YOUR OBJECTIVE: State how many lines in this listing include the word "computer", and nothing else.

───

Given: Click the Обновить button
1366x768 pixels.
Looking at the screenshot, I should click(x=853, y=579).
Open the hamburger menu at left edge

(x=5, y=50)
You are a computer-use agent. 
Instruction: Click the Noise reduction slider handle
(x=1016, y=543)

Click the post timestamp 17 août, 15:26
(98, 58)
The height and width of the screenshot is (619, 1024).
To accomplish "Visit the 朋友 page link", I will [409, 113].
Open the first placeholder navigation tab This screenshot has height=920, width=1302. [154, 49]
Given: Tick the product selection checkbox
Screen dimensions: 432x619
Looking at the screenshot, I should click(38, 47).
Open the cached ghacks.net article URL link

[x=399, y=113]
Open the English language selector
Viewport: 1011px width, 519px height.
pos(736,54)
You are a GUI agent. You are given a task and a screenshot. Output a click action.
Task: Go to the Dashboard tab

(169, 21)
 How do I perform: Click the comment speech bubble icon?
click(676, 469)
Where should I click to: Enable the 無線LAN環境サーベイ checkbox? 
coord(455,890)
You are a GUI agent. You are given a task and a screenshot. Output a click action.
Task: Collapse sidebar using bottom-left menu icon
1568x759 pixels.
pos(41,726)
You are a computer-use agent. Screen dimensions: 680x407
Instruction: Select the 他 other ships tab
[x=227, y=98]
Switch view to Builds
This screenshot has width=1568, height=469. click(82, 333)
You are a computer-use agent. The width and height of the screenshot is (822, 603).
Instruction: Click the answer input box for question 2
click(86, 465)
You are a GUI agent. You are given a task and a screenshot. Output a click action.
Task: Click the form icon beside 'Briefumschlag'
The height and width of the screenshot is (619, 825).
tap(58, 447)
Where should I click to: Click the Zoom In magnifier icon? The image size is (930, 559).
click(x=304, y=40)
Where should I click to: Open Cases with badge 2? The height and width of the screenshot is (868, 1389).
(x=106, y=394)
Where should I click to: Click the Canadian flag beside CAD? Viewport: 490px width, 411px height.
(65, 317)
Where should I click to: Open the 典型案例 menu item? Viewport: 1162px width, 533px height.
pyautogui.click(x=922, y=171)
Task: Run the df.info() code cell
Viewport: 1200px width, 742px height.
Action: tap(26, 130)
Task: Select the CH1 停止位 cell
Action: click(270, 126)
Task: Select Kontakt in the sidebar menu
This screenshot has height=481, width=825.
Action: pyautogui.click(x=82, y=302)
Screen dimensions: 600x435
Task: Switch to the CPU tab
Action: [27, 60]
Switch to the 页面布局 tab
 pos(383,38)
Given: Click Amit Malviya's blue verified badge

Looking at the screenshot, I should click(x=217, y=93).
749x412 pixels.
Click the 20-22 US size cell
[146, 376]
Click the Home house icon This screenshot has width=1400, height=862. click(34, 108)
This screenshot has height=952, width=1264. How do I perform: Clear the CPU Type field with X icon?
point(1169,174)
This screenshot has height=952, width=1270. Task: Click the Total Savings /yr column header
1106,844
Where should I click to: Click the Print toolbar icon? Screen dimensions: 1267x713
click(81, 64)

───

SOLUTION TO THE PROBLEM: 3